# Inquarting question



## artart47 (Apr 2, 2012)

I'm curious! 
I'm aquiring scrap jewelry for almost nothing. Everyone has heard that i'm the "gold guy" and are offering me gold stuff for a few bucks. Very poor city here!
I'm lined up to buy nitric right here in milwaukee but I'm not yet set up to safely work with it.
If I was to inquart karet and filled jewelry with copper and cornflaked it, could I use acid peroxide/my copper chloride solution instead of nitric to remove the base metals?
Thanks!
artart47


----------



## lazersteve (Apr 2, 2012)

Copper will work for inquarting. Gold filled contains a variety of metals and trash in it's weight so I would stray away from using it due to the inaccuracies associated with it's actual content and the proper inquarting numbers. 

Inquarting karat with copper will require nearly four times as much nitric to dissolve the same weight of silver. This is why silver is used to inquart. 

Copper and Gold Filled items also take more heat to melt than silver which means more energy (and cost) is required to get the job done.

Steve


----------



## Westerngs (Apr 3, 2012)

All true about inquarting with silver vs copper. But copper is cheaper.

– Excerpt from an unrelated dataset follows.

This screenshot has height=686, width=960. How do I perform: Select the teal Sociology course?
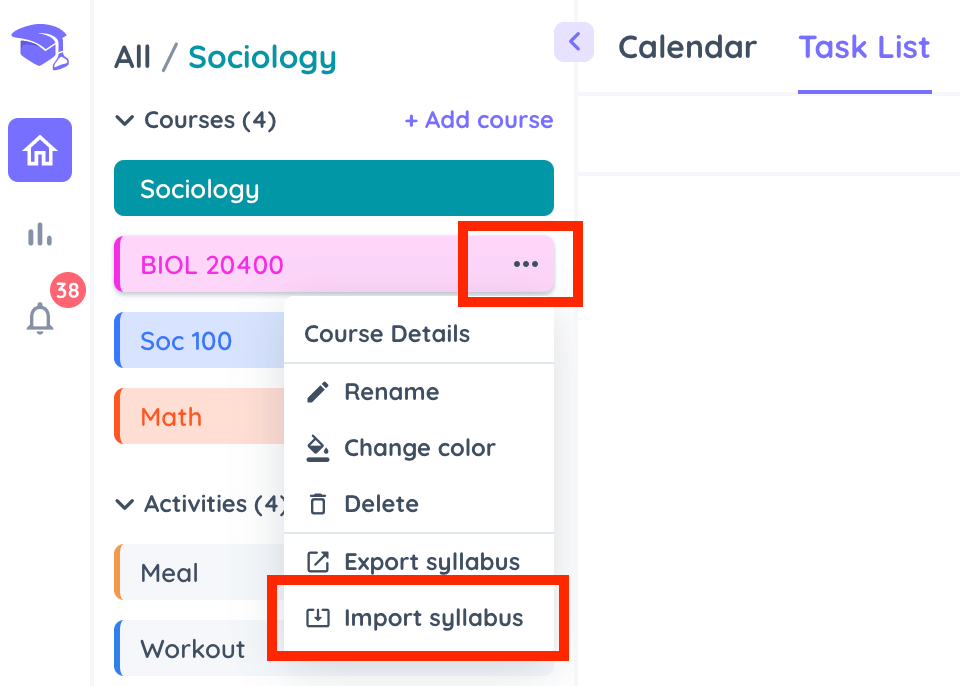point(334,188)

Also, you could try inquarting with zinc. Watch out for the fumes though, zinc oxidizes very quickly and if you inhale enough of them (fumes - and it doesn't take a lot of fumes) you get metal fume fever. Nasty thing with fever, chills etc. Wear a good respirator if you decide to go down that route. And preferably melt outside or in a setup with very good exhaust ventilation.


----------



## nickvc (Apr 3, 2012)

Another reason to use silver is that it acts as a collector for any PGMs in your karat scrap.
It also becomes self funding eventually as the silver content in the karat scrap is accumulated and by using cementation to collect the silver its available for reuse very quickly.


----------



## butcher (Apr 3, 2012)

I have had zinc fever several times, from welding galvanized metal; wet rags, and fans do not help to protect you, high fever sweats, and shaking and freezing three days without sleep is no fun.

Trust me in quartering with zinc is a bad idea, in my opinion.

Silver can be cheaper than copper to use, in my opinion, (this somewhat would also depend on how cheap you can get nitric acid, and how easy it is to get).

You get back the silver, (copper is basically lost in the system).

Silver can be reused several times (depending on PGM's involved),

If you use sterling it also helps to remove copper from the sterling in the process, silver uses less nitric than copper, and your doing two jobs at once (if you used sterling), actually making the nitric usage less for recovery silver and gold.

Silver will also collect PGM’s involved, another bonus with some gold like dental gold.


----------



## artart47 (Apr 3, 2012)

Hey, Thanks!
It was an idea. I'll wait till I get set up for nitric.
I'll let everyone know what I end up paying for it. I'm 10mis. away so shipping and has-mat won't be a concearn.

Later!
artart47


----------